Calcium channels coupled to depolarization-evoked glutamate release in the myenteric plexus of guinea-pig ileum.

Glutamate is the major excitatory neurotransmitter in the CNS. The recent characterization of glutamate as a neurotransmitter in the enteric nervous system opened a new line of investigation concerning the role of glutamate in that system. The present study aimed to further characterize the enteric glutamate release and the calcium channels coupled to it. For this study the myenteric plexus-longitudinal muscle of guinea-pig ileum was stimulated with potassium chloride or with electrical pulses. The released glutamate was detected by spectrofluorimetry. Laser scanning confocal microscopy was used for analysis of immunolabeled enteric tissue for co-localization studies of calcium channels (N- and P/Q-type) and glutamate transporters (EAAC1). Here we report the effects of known Ca(2+)-channel blockers on glutamate release evoked by KCl-depolarization or electrical stimulation in the myenteric plexus. We find that N-type Ca(2+) channels control a major portion of evoked glutamate release from this system, with a very small contribution from L-type Ca(2+) channels.
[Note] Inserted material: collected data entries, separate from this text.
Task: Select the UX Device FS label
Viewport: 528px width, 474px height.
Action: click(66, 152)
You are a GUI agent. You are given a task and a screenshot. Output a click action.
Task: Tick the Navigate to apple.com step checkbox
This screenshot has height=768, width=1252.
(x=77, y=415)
Moreover, alpha(1A)-like (P-type Ca(2+) channel) and alpha(1B)-like (N-type Ca(2+ )channel) immunoreactivity co-localized with glutamate transporters in the myenteric plexus. In addition, KCl-evoked or electrically stimulated glutamate release was sensitive to omega-agatoxin IVA, in a frequency-dependent manner, suggesting that P-type channels are also coupled to the release of glutamate. We, thus, conclude that both N-type and P-type Ca(2+) channels control most of the evoked glutamate release from the enteric nervous system, as also occurs in some parts of the CNS.